La cafétéria des députés et le restaurant

Etant une partie privative pour le Grand Conseil, la cafétéria ne doit pas forcément reprendre la place de l’ancienne. Elle occupait alors la cave voûtée de « l’ancienne monnaie » au niveau 1.
Le restaurant, quant à lui, doit être un espace ouvert, très public, et servant de la petite restauration. Un accès extérieur pour le restaurant et une terrasse sont souhaités.

Les services du parlement

L’autonomie des services du parlement et de ses organes nécessite d’avoir un certain nombre de bureaux et des salles de réunion. Ces services sont déjà installés dans le bâtiment 6, place du Château, et y resteront en principe.
Le système de circulation devra permettre une liaison aisée entre le nouveau parlement et les services généraux.
De même, il est souhaitable que le principe de circulation permette une future éventuelle extension des services du parlement vers le bâtiment 11, Cité-Devant.

Salles de travail

Deux salles de 24 places modulables, ainsi que deux petites salles doivent être prévues. Il n’y a pas de salle spécialement attribuée au bureau du Grand Conseil, au Conseil d’Etat ou à la presse.

Sécurité et transparence

Les images d’archives que l’on a des débuts du Grand Conseil en 1803, sont des gravures d’ambiance qui suggèrent des conditions de sécurité très différentes de ce qu’on peut attendre aujourd’hui.
A l’époque, la salle était bondée, vraisemblablement enfumée, sans doute bruyante, bref un tumulte qui ne correspond plus du tout à un parlement moderne.
Si le terrorisme a existé avant le XXe siècle, l’attentat au parlement zougois du 27 septembre 2001 a créé dans notre pays un déclic dans la prise de conscience du problème sécuritaire.
Pour le parlement, il y a donc lieu de trouver une réponse juste, qui pourra être d’ordre technique, mais compatible avec les idéaux démocratiques d’ouverture et de transparence face à la société.

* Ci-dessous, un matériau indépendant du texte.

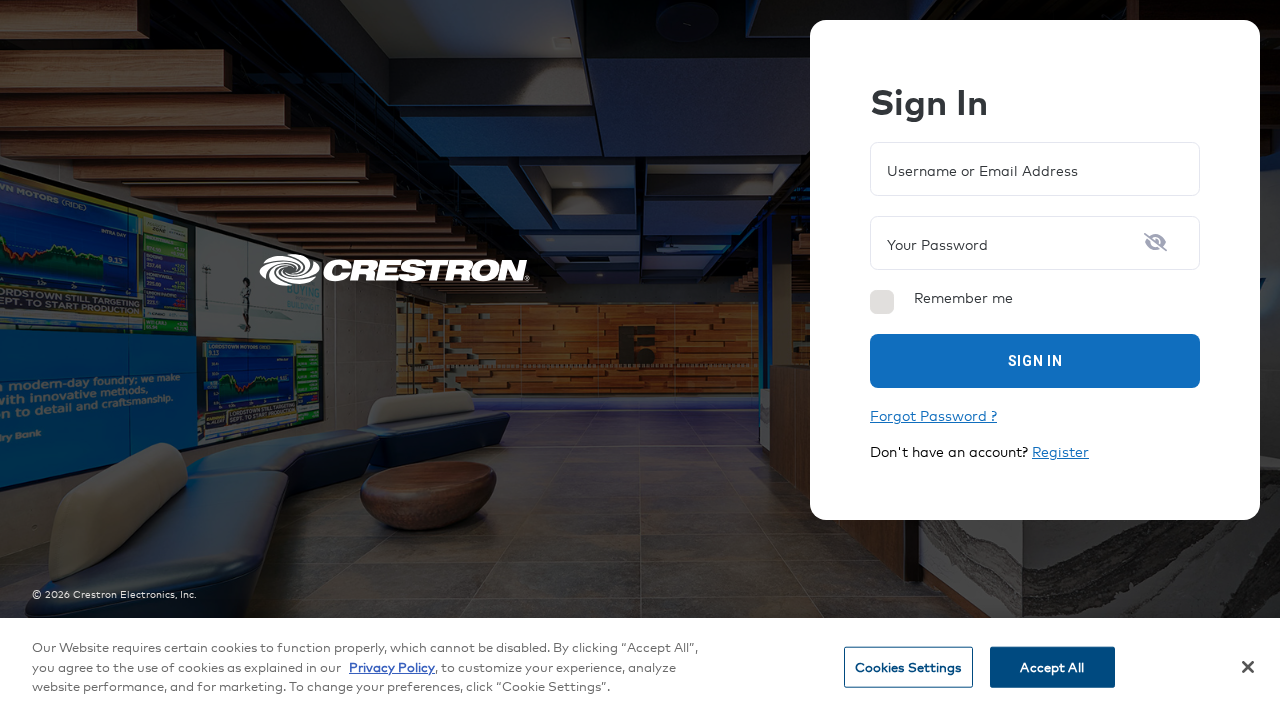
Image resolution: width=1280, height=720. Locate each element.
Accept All (1051, 667)
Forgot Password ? (933, 416)
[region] (640, 669)
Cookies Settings (908, 667)
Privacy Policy (392, 667)
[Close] (1248, 667)
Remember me (963, 298)
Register (1060, 451)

Tout en tenant compte des contraintes historiques, le nouveau parlement devra être un bâtiment symboliquement ouvert, voire transparent. La vie de la salle elle-même, des pas perdus et de leurs abords, doit être perceptible de l’extérieur.

Accès

Dans l’ensemble du programme, les barrières architecturales doivent être supprimées.
Le bâtiment Perregaux était difficile d’accès : accès secondaire caché au sud-ouest, accès principal non direct depuis la place du Château nécessitant le passage pour la double rampe d’escaliers et l’esplanade.
L’accessibilité du nouveau parlement doit être sensiblement améliorée tout en maintenant l’entrée principale nord depuis l’esplanade.
Une entrée secondaire doit être prévue depuis le sud ou alors à travers le corps nord du bâtiment 11, rue Cité-Devant.

Locaux techniques

Les locaux techniques CVSE sont à prévoir en fonction du projet proposé, notamment en ce qui concerne la ventilation. Le bâtiment sera raccordé au réseau du chauffage urbain.